- **Task list**
1. Edit the OpsHub architecture overview from "Component Responsibilities: Frontend" down to "(FastAPI + Python)", and change "Zustand" to "Redux" wherever it appears in that span.
2. Please resume the OpsHub architecture overview after its last line.

- **Passage for review**
Architecture Overview

High-Level System Architecture

Component Responsibilities: Frontend (Next.js 15)
  • React UI components for chat, artifacts, context
  • AG-UI client for real-time bidirectional state sync
  • Zustand stores for optimistic updates and local state
  • Server-Sent Events (SSE) for streaming responses
API Layer
  • Next.js API routes proxy requests to backend
  • Supabase authentication and JWT validation
  • Environment variable protection (no CORS exposure)
Backend (FastAPI + Python)
  • LangGraph workflow orchestration
  • GPT-4o reasoning and tool selection
  • Tool execution with tenant isolation
  • State checkpointing to Supabase
Data Layer (Supabase PostgreSQL)
  • 14 specialized business schemas
  • Agent state persistence tables
  • Row-level security (RLS) policies
  • Real-time subscriptions for live updates

LangGraph Workflow Engine

OpsHub uses LangGraph (LangChain’s graph-based orchestration framework) for durable agent workflows:
# app/agent/graph.py
from langgraph.graph import StateGraph, END
from langgraph.checkpoint.memory import MemorySaver

def create_agent_graph():
    workflow = StateGraph(AgentState)

    # Add nodes
    workflow.add_node("agent", agent_node)  # LLM reasoning
    workflow.add_node("tools", tool_node)   # Tool execution

    # Set entry point
    workflow.set_entry_point("agent")

    # Conditional edge: tools or end?
    workflow.add_conditional_edges(
        "agent",
        should_continue,
        {"tools": "tools", "end": END}
    )

    # Loop back to agent after tools
    workflow.add_edge("tools", "agent")

    # Compile with checkpointing
    memory = MemorySaver()
    graph = workflow.compile(
        checkpointer=memory,
        debug=settings.DEBUG
    )

    return graph
Workflow Execution:
  1. Start - User message enters workflow at agent node
  2. Agent Node - GPT-4o analyzes message and decides:
    • Generate text response (go to END)
    • Execute tools (go to Tool Node)
  3. Tool Node - Execute requested tools in parallel
  4. Loop - Return results to agent node for next turn
  5. End - Stream final response to user
Why LangGraph?
  • Durable Execution - Survives crashes, continues from checkpoints
  • Event Sourcing - Complete audit trail of all state transitions
  • Retry Policies - Automatic error recovery with exponential backoff
  • Human-in-Loop - Approval gates for high-risk actions
  • Observability - LangSmith tracing for debugging

Technology Stack

LangGraph Workflow Engine

Purpose: Orchestrate multi-turn agent conversations with state persistence Key Features:
  • State Machines - Define agent workflows as directed graphs
  • Checkpointing - Persist state at each node transition
  • Conditional Routing - Dynamic workflow paths based on LLM decisions
  • Tool Execution - Parallel tool calls with result aggregation
  • Error Handling - Retry policies and fallback strategies
Configuration:
# app/config.py
OPENAI_MODEL = "gpt-4o"

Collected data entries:
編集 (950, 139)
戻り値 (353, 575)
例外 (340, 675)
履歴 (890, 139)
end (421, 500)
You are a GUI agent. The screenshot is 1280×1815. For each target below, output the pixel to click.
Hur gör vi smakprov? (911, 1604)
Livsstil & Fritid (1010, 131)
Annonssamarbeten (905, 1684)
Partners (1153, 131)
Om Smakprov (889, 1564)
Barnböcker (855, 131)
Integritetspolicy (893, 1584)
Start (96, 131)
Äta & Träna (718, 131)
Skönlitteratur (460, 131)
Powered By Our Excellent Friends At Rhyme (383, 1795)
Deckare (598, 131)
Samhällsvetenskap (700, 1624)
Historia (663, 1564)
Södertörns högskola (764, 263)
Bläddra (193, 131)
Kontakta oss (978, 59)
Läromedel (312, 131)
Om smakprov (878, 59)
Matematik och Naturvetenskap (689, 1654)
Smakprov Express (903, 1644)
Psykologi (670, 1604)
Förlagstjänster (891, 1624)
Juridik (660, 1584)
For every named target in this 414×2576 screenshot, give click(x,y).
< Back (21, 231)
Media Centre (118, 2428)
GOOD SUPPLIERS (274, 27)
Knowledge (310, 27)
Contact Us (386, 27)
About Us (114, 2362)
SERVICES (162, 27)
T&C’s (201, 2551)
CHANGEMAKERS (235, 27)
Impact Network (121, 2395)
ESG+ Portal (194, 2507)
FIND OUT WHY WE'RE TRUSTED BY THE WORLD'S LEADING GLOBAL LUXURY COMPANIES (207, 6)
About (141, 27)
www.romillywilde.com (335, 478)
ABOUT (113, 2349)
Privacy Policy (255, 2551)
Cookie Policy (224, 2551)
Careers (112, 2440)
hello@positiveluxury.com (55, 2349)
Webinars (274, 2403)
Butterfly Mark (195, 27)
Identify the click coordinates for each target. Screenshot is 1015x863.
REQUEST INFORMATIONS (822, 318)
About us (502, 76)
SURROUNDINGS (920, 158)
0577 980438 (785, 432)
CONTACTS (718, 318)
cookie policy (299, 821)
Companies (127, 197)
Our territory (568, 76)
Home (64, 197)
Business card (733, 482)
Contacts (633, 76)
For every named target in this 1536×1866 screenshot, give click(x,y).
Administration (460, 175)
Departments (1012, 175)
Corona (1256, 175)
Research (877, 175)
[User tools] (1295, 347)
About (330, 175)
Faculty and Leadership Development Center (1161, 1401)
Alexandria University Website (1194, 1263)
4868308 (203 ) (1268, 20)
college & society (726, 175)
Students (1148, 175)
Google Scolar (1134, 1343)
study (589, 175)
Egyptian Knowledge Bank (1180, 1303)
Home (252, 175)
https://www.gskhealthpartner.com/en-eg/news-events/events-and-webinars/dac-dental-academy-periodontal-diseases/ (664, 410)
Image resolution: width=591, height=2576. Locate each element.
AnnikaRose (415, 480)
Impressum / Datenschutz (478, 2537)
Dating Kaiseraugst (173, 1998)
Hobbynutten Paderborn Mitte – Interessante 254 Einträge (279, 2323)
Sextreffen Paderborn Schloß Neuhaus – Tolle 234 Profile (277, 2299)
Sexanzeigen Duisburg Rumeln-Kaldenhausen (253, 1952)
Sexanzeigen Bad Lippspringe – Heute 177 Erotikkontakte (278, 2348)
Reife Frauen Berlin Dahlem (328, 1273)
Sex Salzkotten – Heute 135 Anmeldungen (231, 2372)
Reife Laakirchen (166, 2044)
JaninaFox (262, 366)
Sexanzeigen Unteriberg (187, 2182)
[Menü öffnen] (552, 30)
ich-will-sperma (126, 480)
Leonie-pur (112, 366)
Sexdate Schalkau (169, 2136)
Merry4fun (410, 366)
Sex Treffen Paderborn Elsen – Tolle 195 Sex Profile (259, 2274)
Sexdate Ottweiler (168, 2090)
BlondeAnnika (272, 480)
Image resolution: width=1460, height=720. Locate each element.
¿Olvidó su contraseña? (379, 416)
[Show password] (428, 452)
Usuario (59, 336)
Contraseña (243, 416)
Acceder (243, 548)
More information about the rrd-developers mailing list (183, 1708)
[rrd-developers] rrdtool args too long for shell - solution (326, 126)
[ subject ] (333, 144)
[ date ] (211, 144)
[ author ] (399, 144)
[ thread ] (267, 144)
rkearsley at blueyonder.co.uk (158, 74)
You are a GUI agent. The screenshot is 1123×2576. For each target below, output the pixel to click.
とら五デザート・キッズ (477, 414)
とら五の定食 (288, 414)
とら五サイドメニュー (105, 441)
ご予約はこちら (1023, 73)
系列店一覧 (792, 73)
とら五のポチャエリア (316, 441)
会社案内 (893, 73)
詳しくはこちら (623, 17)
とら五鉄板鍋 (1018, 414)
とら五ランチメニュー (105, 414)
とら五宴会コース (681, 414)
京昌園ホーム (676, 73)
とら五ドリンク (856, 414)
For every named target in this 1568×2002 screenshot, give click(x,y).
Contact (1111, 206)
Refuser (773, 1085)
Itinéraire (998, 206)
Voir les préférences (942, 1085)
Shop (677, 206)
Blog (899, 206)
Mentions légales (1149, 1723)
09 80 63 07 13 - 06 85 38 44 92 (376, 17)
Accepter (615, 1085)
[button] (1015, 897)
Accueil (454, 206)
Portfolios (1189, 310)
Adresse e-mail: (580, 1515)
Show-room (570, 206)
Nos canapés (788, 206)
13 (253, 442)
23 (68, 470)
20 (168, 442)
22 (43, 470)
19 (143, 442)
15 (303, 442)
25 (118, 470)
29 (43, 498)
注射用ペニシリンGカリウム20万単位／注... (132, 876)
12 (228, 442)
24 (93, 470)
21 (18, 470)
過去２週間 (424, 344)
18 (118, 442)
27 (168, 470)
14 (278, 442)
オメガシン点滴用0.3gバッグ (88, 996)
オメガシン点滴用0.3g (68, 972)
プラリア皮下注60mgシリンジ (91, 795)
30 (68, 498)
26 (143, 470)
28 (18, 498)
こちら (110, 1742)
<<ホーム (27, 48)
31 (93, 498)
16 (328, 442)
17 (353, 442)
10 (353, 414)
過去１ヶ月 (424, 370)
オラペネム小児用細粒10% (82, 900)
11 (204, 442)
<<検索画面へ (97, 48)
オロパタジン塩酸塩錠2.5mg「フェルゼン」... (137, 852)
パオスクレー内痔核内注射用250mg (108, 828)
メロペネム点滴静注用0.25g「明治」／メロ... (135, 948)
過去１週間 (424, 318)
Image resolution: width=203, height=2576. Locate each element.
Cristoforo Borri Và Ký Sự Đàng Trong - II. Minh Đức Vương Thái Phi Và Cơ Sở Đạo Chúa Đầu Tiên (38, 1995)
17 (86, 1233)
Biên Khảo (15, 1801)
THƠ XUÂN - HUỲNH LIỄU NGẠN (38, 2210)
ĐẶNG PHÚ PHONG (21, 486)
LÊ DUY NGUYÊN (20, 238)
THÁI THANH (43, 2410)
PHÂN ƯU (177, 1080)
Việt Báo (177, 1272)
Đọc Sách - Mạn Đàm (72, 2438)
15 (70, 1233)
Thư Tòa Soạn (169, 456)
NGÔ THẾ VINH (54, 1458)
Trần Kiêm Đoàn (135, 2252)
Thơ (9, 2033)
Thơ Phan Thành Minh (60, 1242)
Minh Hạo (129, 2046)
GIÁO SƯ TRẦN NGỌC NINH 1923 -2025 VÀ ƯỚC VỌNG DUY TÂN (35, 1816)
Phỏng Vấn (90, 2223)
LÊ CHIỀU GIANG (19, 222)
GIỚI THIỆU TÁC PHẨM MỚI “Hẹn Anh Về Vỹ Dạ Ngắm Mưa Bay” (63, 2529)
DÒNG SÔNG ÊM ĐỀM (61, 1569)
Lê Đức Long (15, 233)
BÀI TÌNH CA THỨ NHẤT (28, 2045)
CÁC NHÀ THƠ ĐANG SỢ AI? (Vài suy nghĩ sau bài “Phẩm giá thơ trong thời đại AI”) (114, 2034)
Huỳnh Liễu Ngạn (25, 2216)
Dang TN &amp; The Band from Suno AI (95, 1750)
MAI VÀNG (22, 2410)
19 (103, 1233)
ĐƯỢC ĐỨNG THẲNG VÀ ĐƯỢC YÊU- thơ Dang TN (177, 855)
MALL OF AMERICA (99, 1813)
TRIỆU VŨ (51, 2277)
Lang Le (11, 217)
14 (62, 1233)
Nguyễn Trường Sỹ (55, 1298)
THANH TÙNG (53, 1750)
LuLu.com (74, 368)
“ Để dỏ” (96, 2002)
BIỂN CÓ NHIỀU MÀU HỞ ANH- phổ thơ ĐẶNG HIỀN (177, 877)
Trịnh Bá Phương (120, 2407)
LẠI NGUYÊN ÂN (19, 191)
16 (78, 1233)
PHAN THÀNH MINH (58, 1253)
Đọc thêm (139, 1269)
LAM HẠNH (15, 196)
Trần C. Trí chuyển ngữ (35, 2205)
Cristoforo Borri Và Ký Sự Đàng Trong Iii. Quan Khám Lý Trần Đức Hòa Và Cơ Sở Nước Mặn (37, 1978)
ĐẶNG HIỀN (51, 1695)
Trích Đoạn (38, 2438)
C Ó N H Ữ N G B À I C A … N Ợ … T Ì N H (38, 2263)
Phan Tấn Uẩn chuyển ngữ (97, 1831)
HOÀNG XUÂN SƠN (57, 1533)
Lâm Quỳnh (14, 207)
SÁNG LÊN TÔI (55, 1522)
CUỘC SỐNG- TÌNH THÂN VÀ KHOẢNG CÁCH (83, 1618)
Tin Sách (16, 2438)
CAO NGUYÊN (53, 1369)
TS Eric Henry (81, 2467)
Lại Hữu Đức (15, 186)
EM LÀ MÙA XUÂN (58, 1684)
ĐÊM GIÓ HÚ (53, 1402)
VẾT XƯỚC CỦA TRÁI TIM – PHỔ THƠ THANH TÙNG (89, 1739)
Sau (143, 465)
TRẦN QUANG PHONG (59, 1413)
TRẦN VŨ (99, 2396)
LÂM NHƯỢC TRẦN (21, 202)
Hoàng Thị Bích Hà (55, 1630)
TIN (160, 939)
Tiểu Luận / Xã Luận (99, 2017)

- **Replies**
1.
Component Responsibilities: Frontend (Next.js 15)
  • React UI components for chat, artifacts, context
  • AG-UI client for real-time bidirectional state sync
  • Redux stores for optimistic updates and local state
  • Server-Sent Events (SSE) for streaming responses
API Layer
  • Next.js API routes proxy requests to backend
  • Supabase authentication and JWT validation
  • Environment variable protection (no CORS exposure)
Backend (FastAPI + Python)

2.
OPENAI_TEMPERATURE = 0.0  # Deterministic responses
MAX_TOOL_ITERATIONS = 10
AGENT_RECURSION_LIMIT = 25
ENABLE_CHECKPOINTING = True

FastAPI Backend

Purpose: High-performance Python API server for agent endpoints Key Endpoints:
  • POST /agent/stream - AG-UI protocol streaming endpoint (primary)
  • POST /api/chat - Simple chat API (alternative)
  • POST /api/agents - Multi-agent orchestration
  • GET /api/agents - List available agents
  • POST /api/agents/set-active - Switch active agent
  • GET /health - Service health monitoring
Middleware:
  • JWT authentication via Supabase
  • Tenant context injection
  • Request/response logging
  • Rate limiting (optional Redis)
  • CORS configuration

Supabase Integration

Database Schemas (14 total): Core Business Schemas:
  • investment - Portfolios, securities, holdings, transactions
  • validation - ASIC RG94 compliance rules and results
  • risk - Risk metrics and VaR calculations
  • compliance - Regulatory checks and audit evidence
  • performance - Attribution and TWR calculations
  • market_data - Time-series price data (TimescaleDB)
  • workflow - Daily pricing workflows (Temporal)
  • audit - Audit logs (partitioned by quarter)
Platform Schemas:
  • iam - Teams, users, roles, permissions
  • agent - Sessions, messages, drafts, insights, tool_calls
  • integration - Data sources, sync jobs, field mappings
  • vault - Secure credential storage
  • distribution - Report deliverables and recipients
  • analytics - Advanced analytics and reporting
Agent State Tables:
-- agent.sessions
CREATE TABLE agent.sessions (
    id UUID PRIMARY KEY,
    user_id UUID NOT NULL,
    active_agent_id TEXT,
    workspace_context JSONB,
    created_at TIMESTAMPTZ DEFAULT NOW(),
    updated_at TIMESTAMPTZ DEFAULT NOW()
);

-- agent.messages
CREATE TABLE agent.messages (
    id UUID PRIMARY KEY,
    session_id UUID REFERENCES agent.sessions(id),
    role TEXT NOT NULL, -- 'user' | 'assistant' | 'system'
    content TEXT NOT NULL,
    tool_calls JSONB,
    artifacts JSONB,
    timestamp TIMESTAMPTZ DEFAULT NOW()
);

-- agent.drafts
CREATE TABLE agent.drafts (
    id UUID PRIMARY KEY,
    session_id UUID REFERENCES agent.sessions(id),
    agent_id TEXT NOT NULL,
    title TEXT NOT NULL,
    summary TEXT,
    payload JSONB NOT NULL,
    status TEXT DEFAULT 'proposed', -- 'proposed' | 'pending-approval' | 'applied' | 'rejected'
    metadata JSONB,
    created_at TIMESTAMPTZ DEFAULT NOW()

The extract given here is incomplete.